* Work to do: Which lines of the records contain the string "Task"? Pull out every one of them, treating uppercase and lowercase as different.

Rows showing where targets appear
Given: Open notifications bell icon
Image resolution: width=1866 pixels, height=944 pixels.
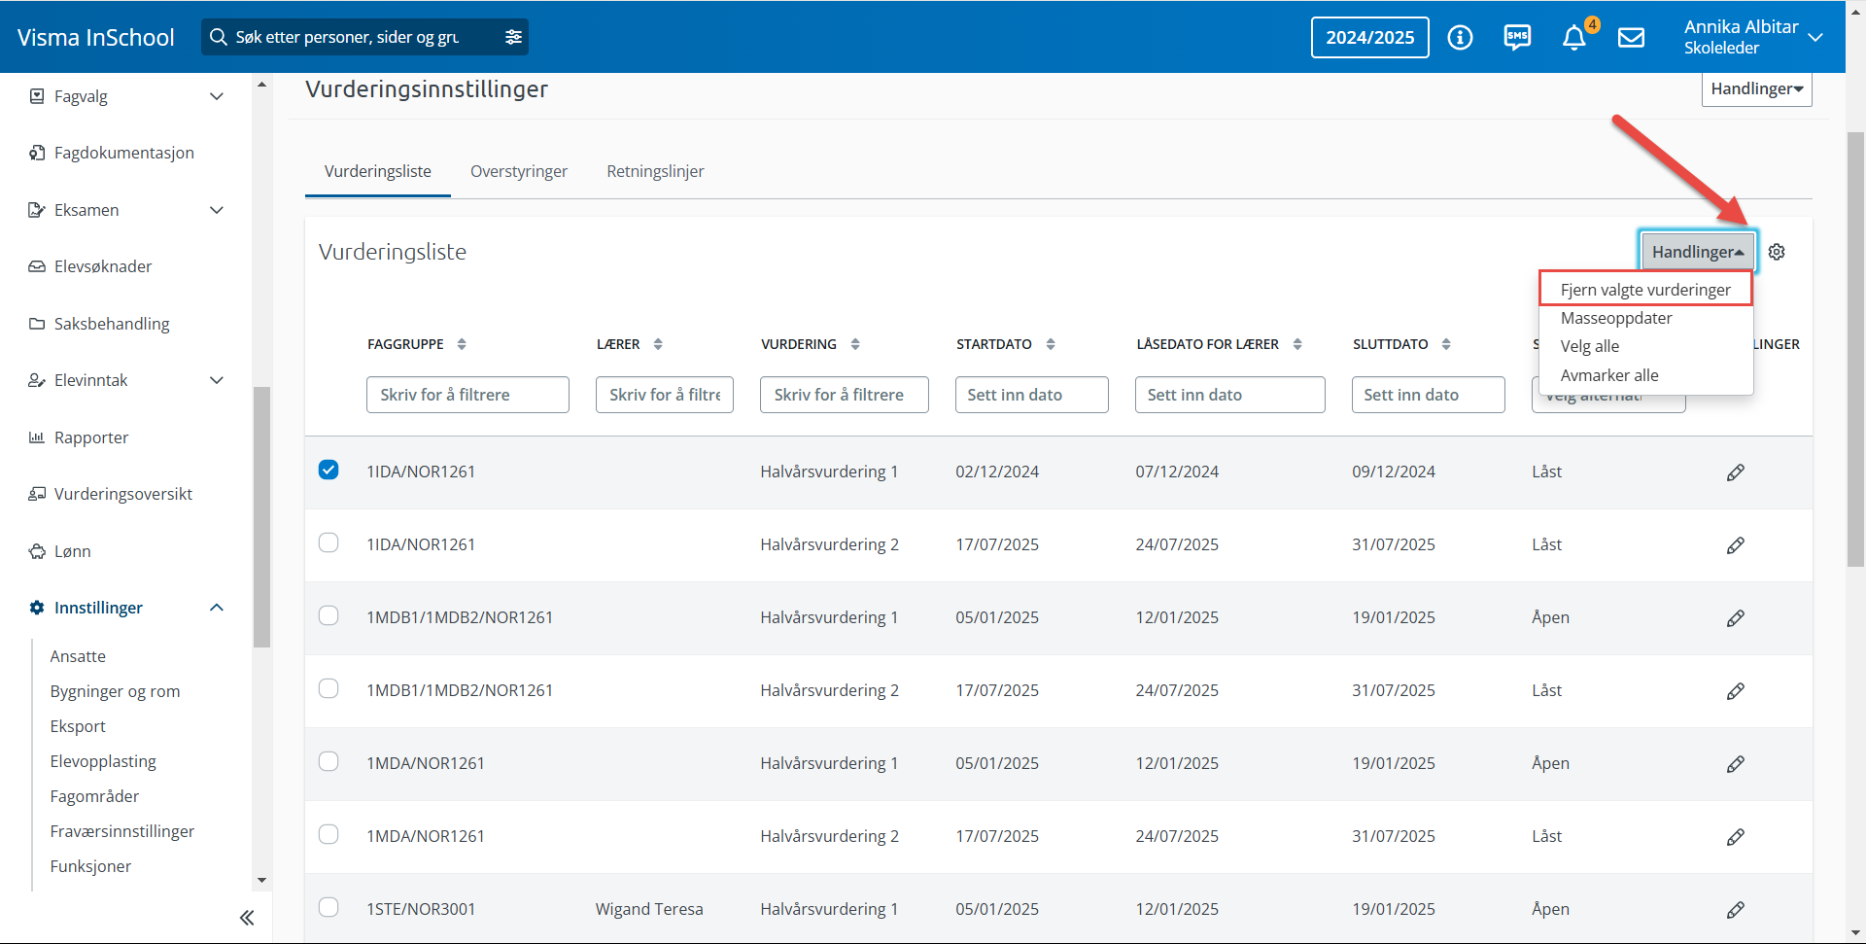Looking at the screenshot, I should 1573,38.
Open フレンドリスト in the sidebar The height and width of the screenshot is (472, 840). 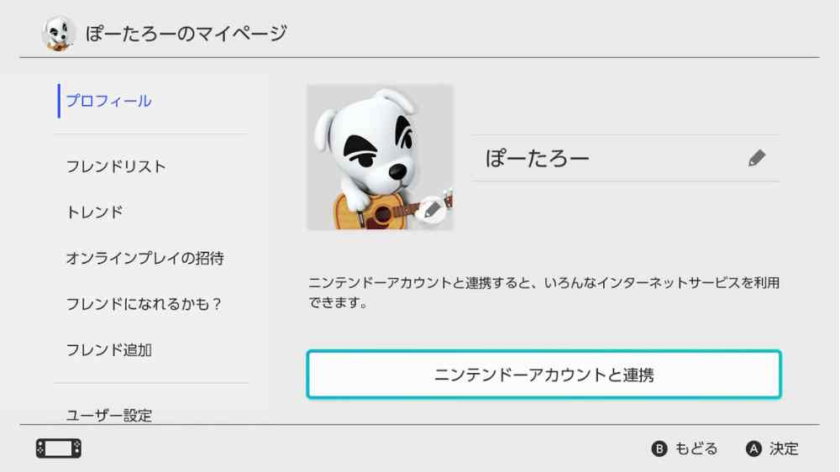[116, 166]
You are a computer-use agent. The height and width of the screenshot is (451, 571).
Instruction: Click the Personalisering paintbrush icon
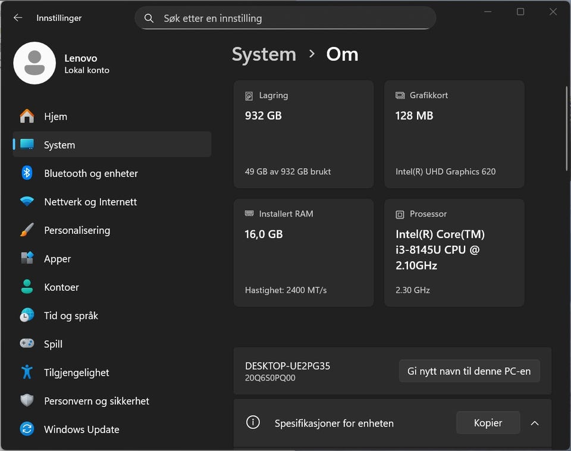click(27, 230)
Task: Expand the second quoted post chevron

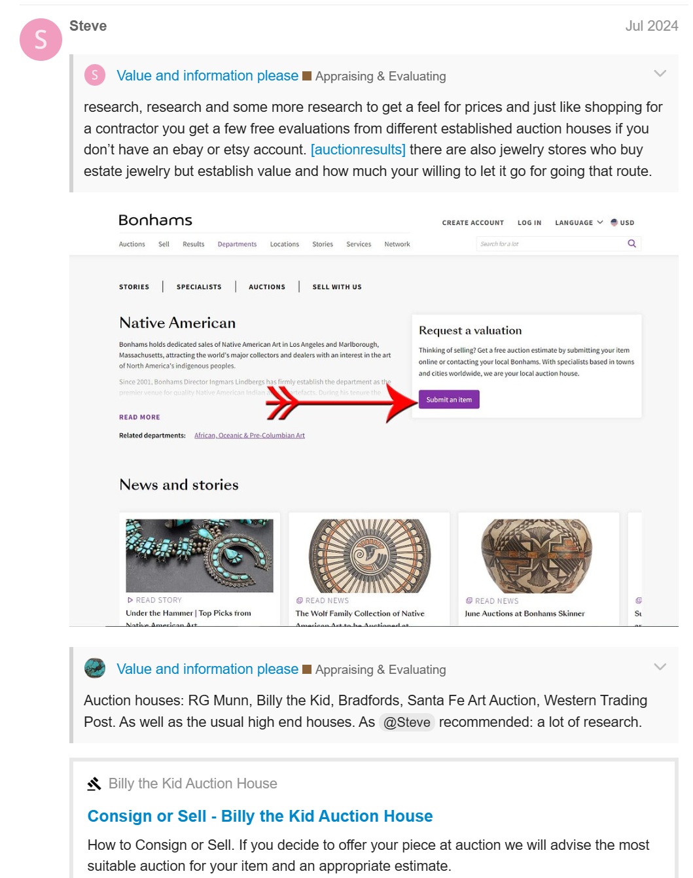Action: pyautogui.click(x=660, y=667)
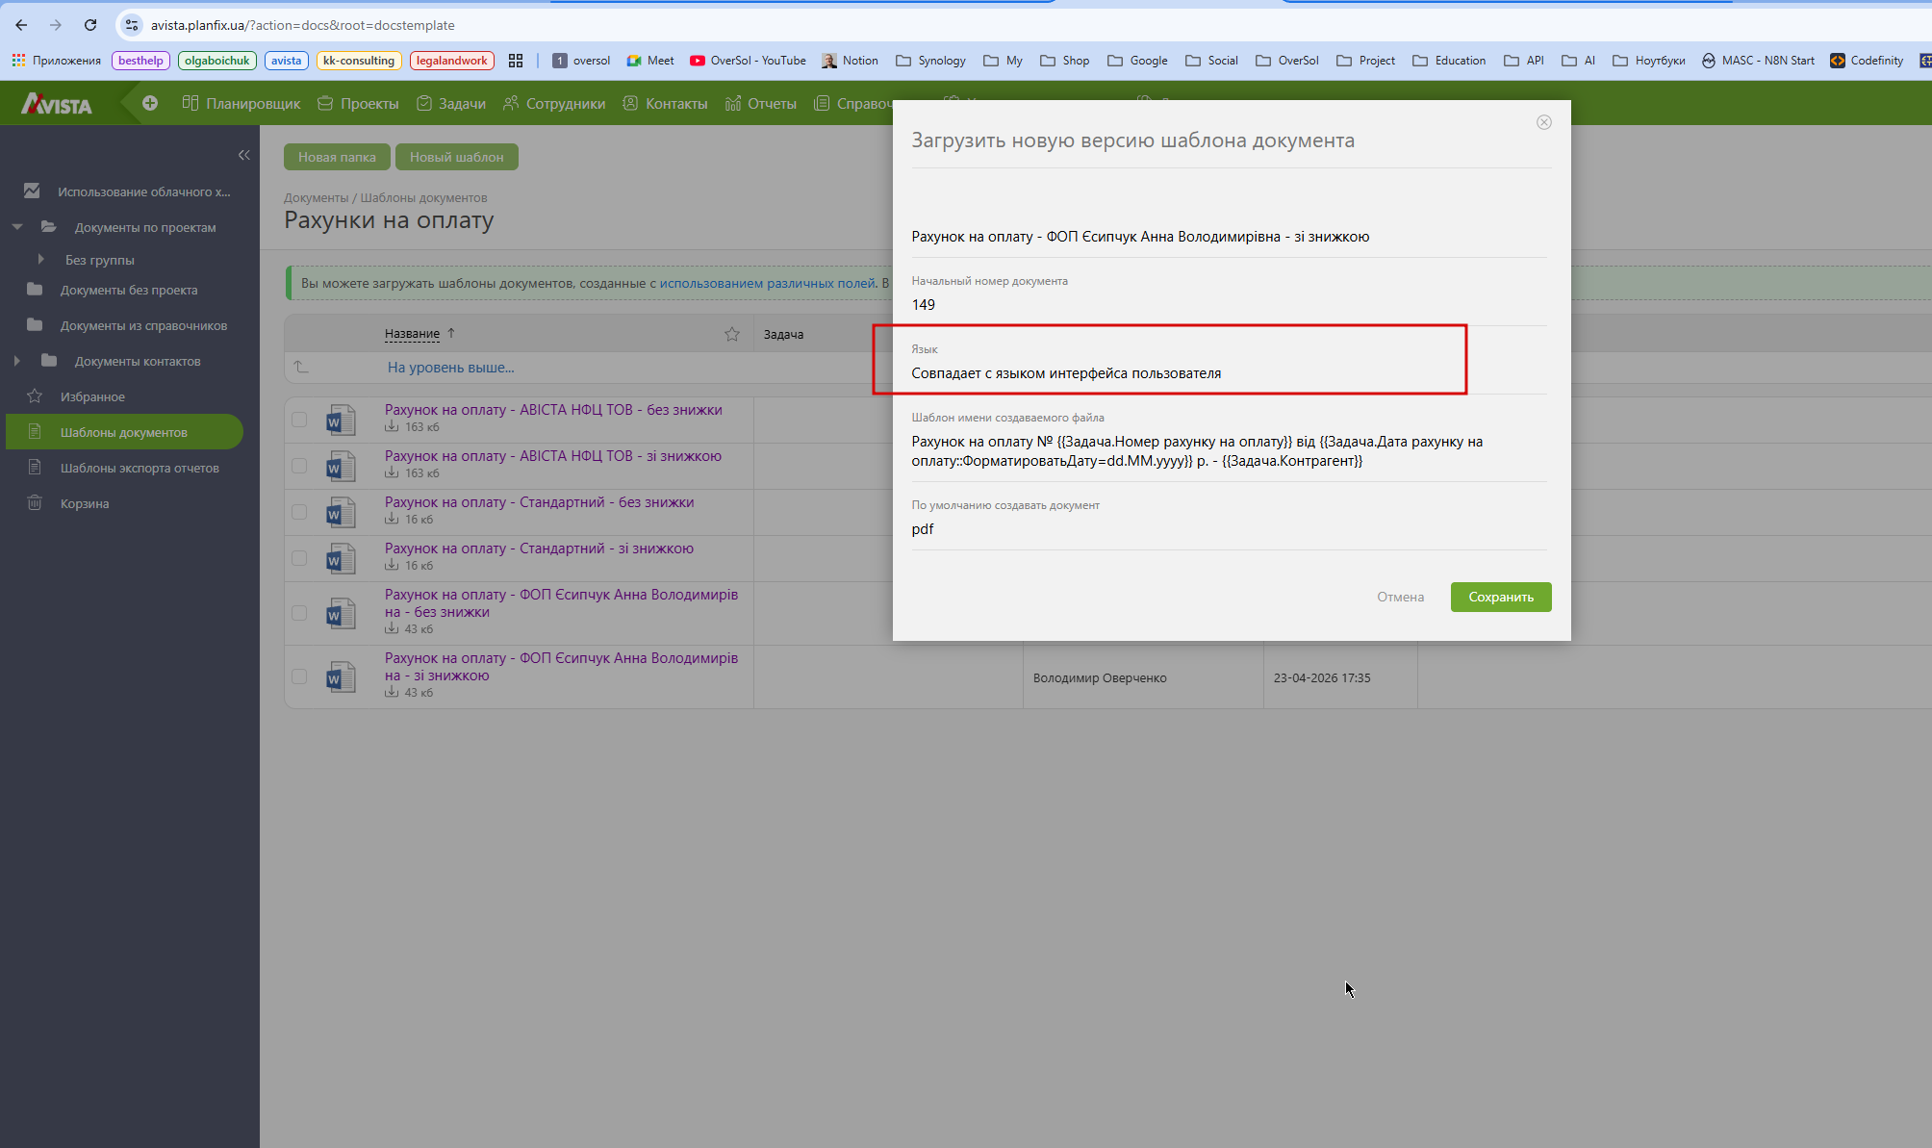Click the star icon in the table header
This screenshot has width=1932, height=1148.
(732, 334)
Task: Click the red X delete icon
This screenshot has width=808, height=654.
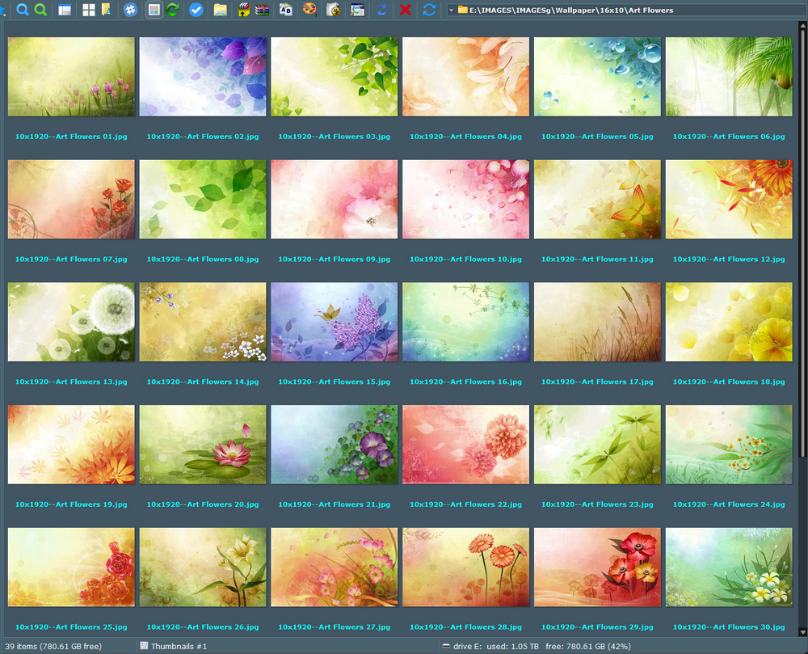Action: tap(404, 11)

* Solution to this problem:
Task: Expand the second quoted post chevron
Task: Click the red X delete icon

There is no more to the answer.